Dort gelangt der Schall in eine Flüssigkeit und durchwandert als kleine Wellen die dort liegende Gehörschnecke. Im Inneren dieser Schnecke sitzen Zellen mit feinen Sinneshärchen, die durch die Wellen in Bewegung geraten. Dies löst elektrische Signale aus, durch die die Haarzellen Informationen über die Schallwelle an den Hörnerv und über ihn an das Gehirn weiterleiten.
Die Information über die Tonhöhe hängt dabei davon ab, an welcher Stelle der Schnecke die Haarzellen aktiviert wurden. Im Gehirn angekommen, werden die Reize im Hörzentrum verarbeitet, wobei hier für die unterschiedlichen Tonhöhen jeweils eigene kleine Bereiche zuständig sind. Weiter wird das Gehörte dann mit Bekanntem verglichen und eingeordnet.
Das Besondere beim absoluten Gehör
Wie hängt dies nun mit dem absoluten Gehör zusammen? Mit dem absoluten Gehör ist nicht gemeint, dass man besonders gut hört und sprichwörtlich Flöhe husten oder das Gras wachsen hört. Es ist auch keine besondere Fähigkeit der Ohren, sondern eher eine ganz besondere Leistung des Gehirns.

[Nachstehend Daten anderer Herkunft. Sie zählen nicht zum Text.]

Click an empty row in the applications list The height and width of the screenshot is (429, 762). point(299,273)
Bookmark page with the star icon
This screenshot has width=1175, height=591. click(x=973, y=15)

Personen mit absolutem Gehör erkennen die Tonhöhe eines Tons selbst ohne Stimmgabel oder andere Vergleichsmöglichkeiten. Sie können daher Lieder in der exakten Tonlage nachsingen und beginnen nicht wie Normalhörer mit irgendeinem für sie angenehmen Ton und passen die folgenden Töne an diesen an. Geschätzt wird, dass nur einer von 10.000 Erwachsenen diese Gabe besitzt.
Wie funktioniert das?
Wieso diese Menschen dazu in der Lage sind? So ganz genau weiß man das noch nicht. Bisher gab es dazu zwei Theorien: Zum einen, dass Absoluthörer die gehörten Töne im Hörzentrum sehr schnell in bestimmte Kategorien einordnen können und daher so gut erkennen. Zum anderen, dass sie das Gehörte etwas später und in einem anderen Teil des Gehirns besonders gut mit Gedächtnisinhalten vergleichen und einordnen. Tatsächlich fanden Forscher der Universität Zürich im Jahr 2015 heraus: Absoluthörer besitzen im Gehirn eine sehr starke Verbindung beider Gebiete, sodass sie Töne sowohl schnell in Kategorien einordnen als auch mit Gedächtnisinhalten vergleichen können. Es scheint, sie können aufgrund einer Kombination beider Theorien Töne so besonders effizient wahrnehmen.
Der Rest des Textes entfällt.